**Data extracted from a collection**
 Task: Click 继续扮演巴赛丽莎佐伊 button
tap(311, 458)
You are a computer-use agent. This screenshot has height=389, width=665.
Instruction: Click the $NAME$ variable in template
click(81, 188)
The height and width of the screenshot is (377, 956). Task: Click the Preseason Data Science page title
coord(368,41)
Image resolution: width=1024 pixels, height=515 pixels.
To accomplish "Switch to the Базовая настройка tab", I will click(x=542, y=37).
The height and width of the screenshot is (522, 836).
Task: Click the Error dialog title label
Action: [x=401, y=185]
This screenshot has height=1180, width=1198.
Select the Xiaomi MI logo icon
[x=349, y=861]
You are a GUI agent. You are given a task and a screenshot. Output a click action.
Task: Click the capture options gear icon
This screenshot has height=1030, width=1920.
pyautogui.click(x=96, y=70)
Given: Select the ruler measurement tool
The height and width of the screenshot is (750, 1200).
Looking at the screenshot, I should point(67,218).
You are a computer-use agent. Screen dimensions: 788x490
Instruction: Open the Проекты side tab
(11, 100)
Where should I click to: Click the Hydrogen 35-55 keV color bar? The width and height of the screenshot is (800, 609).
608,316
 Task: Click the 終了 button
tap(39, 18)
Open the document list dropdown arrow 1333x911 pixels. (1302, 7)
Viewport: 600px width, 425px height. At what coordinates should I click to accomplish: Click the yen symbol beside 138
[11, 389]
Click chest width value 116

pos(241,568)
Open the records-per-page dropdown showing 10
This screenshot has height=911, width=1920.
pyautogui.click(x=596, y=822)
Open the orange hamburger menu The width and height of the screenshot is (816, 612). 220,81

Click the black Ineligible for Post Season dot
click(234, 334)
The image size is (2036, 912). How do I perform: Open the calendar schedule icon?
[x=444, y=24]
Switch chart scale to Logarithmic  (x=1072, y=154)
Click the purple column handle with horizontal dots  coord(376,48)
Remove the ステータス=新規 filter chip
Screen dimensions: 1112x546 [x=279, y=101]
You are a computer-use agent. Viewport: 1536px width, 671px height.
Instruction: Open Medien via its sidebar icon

**Task prompt**
State the number of lines in the records above that contain the string "dropdown", and give nothing else.

**Written answer**
2